While largely composed from the discarded materials of life, most of the pieces featured in Swept Away are made from the stuff you might find at the bottom of a vacuum bag, such as Paul Hazelton’s Death Duster (a skull sculpture made from a discarded feather duster) or even the catch basket in your clothing dryer, like Julie Parker’s patchwork quilt made entirely from rescued lint. Other pieces, made from the captured remnants of smoke-filled bottles, collected sand, or disintegrating mud, are even more ethereal. Artist Andy Goldsworthy, best known for his sculptures and landscapes made from leaves and flower petals, encapsulated an animal skeleton in a ball of sand that viewers see gradually disappearing into the ocean in a series of photographs.
Among our favorite works were those of artist Jim Dingilian, whose process of creating detailed scenes inside glass bottles is two-fold. First, he carefully suspends glass bottles above an open flame, which fills them with carbon, and then, using delicate tools like needles as drawing instruments, he removes the carbon creating amazingly haunting images in shades of gray and black. Once the caps or corks are back in place, the images are sealed and protected. Dingilian’s pieces are at once tender and provocative, made more so because of the diligence that it took to create them.
Similarly, artist Alexandre Orion, who practices reverse graffiti in São Paulo, Brazil, scrapes and removes the dirt and grime that builds up in tunneled roadways, typically in the form of a repeated skull design. The results are as aesthetically beautiful as they are sophisticated, especially considering the temporal nature of street graffiti. Photos of Orion’s work are also showcased at the museum.

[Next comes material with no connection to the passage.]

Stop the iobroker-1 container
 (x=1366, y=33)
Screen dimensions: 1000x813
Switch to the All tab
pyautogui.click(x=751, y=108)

The curator of Swept Away, David McFadden, chose each of the artists in the show based not only on the materials in their works, but largely on the creativity and uniqueness behind them. The show is made further interesting through a series of live installations where artists return to the museum to demonstrate their techniques working in the media of dirt and grime. One such example of an upcoming installation-cum-performance piece involves the work of artist Elvira Wersche, who works exclusively in sand grains that she’s collected from beaches all over the world. Wersche assembles the sand in meaningful collections and uses the grains to create paintings. Just before the end of the exhibit, a group of dancers will do a choreographed performance through the artwork, forever mixing the sand, which will then be swept together and redistributed into tiny containers and given away to visitors. Swept Away runs through August 12.